花祈夏来到这里三个月,有近一半的时间都在下雨。
充沛的雨水在城市街道间横流。
这里的人似乎极度偏爱亮红与深黑的颜色,黑色轿车与红色巴士在灰蒙蒙的雾水中穿梭,地表反射的灯光摊在洼坑里,令人时常随时随地播放一曲《雨中曲》。
【……
i"m singin" in the rain,
just singin" in the rain,
what a glorious feelin",
i"m happy again
……
】[注]
有人在雨中放起了一首婉转慢唱的歌。
“夏啊,你要回家了吗?”
unesco分部的冥想会议厅。
长着一头棕红色卷发的苏格兰女孩从一叠资料后面探出头,用蹩脚的中文问花祈夏。
外国女孩负责的是审核亚洲地区名录的申报资金门槛,因此她桌子上的资料永远比其他人要多出一大截。
花祈夏提起自己的蓝色邮差包,点头:“嗯,bye regina”
“bye,夏啊。”
从称姓氏到称名字,再到各种称呼混乱使用。
——这位来自欧洲西北部、负责审核亚洲材料的女孩用了很长一段时间,才终于“敲定”了对花祈夏的特殊称呼。
苏格兰女孩的外祖父是华裔,她去过华国,作为这里除花祈夏以外唯一一位会说中文的同事,对方在喊花祈夏时常因母语习惯带上一个小小的“啊”字尾音。
她同样蓬松卷曲的红发,经常使花祈夏想到万里之外的黎胜南——
她与黎胜南时常联络。
只是抛去时差问题,黎胜南那边的信号时常处于中断或被屏蔽的状态。
花祈夏来这里三个多月了,她们完整进行一次五分钟通话的次数,一只手都数得过来。
其中,还要再掰掉一半的手指,用来“祭奠”她们在炮火轰鸣的背景音里喊破了音的嗓门。
“hey,夏啊。”
苏格兰女孩在花祈夏起身后,和周围的几位同事交换了一下眼神。
这里的实习生几乎都是来自世界各地的年轻人。
国籍不同,民族不同,背景经历各不相同,有些还在上学,有些正gap,还有的在工作多年后又找到了人生目标。

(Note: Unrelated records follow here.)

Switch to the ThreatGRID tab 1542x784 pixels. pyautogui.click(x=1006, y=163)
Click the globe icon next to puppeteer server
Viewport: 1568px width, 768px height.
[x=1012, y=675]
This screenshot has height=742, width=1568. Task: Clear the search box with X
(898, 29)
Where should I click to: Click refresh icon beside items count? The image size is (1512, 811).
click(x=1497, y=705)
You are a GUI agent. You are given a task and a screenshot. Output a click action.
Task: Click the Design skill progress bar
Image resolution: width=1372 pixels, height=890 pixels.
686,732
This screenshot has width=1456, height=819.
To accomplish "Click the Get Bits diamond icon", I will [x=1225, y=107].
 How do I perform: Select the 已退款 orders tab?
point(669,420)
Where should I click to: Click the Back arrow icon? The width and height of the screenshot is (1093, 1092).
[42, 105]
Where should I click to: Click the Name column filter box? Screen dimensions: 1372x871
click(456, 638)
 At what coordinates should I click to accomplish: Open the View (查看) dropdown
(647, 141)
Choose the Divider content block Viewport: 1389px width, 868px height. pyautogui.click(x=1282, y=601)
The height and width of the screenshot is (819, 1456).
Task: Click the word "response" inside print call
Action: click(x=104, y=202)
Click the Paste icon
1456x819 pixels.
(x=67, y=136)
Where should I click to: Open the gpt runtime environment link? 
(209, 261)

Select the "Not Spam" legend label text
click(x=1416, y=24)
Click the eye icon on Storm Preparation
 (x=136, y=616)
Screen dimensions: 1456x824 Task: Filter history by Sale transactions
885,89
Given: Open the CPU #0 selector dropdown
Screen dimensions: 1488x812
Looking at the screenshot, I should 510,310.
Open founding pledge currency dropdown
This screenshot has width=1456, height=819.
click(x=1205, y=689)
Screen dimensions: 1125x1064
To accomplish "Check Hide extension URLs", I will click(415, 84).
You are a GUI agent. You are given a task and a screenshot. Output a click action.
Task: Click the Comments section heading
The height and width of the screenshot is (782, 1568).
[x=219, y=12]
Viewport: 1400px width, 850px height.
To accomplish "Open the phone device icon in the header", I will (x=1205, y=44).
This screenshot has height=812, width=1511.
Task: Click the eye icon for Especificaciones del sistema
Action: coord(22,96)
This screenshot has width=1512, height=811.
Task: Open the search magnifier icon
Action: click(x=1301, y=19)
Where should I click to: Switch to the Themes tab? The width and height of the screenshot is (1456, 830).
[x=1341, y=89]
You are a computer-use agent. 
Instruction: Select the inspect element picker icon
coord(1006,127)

大家基本都是同龄人,年轻而蓬勃,一些没有恶意的小心思都明晃晃写在脸上——
花祈夏收拾电脑的功夫,一抬头就发现几个人鬼鬼祟祟地瞟她,又对视一眼悄悄偷笑。
她:“?”
“别忘了,下周在92号社区有party”
苏格兰女孩从资料堆下抽出一张蓝绿色烫金请柬:“brittany要结婚了,她邀请我们所有人去参加她的单身夜party。”
brittany是当地交通管制部门的安保员,被f国内政部分派来unesco分部的外广场维持秩序。
“结婚?”花祈夏脑海中出现那个有一身小麦色肌肤的大姐姐。
对方常常挎着警棍,穿着反光背心在广场执勤,有时还会给她们带她祖母烤的羊角面包,笑起来像上世纪的一位电影明星。
她下意识朝窗外看了一眼——
下着雨的喷泉广场上游人稀少,古老的浮雕与雕塑被雨水洗刷成惨淡的灰白色,柱底与雕像的石头上,慢慢渗出许多黑色苔痕。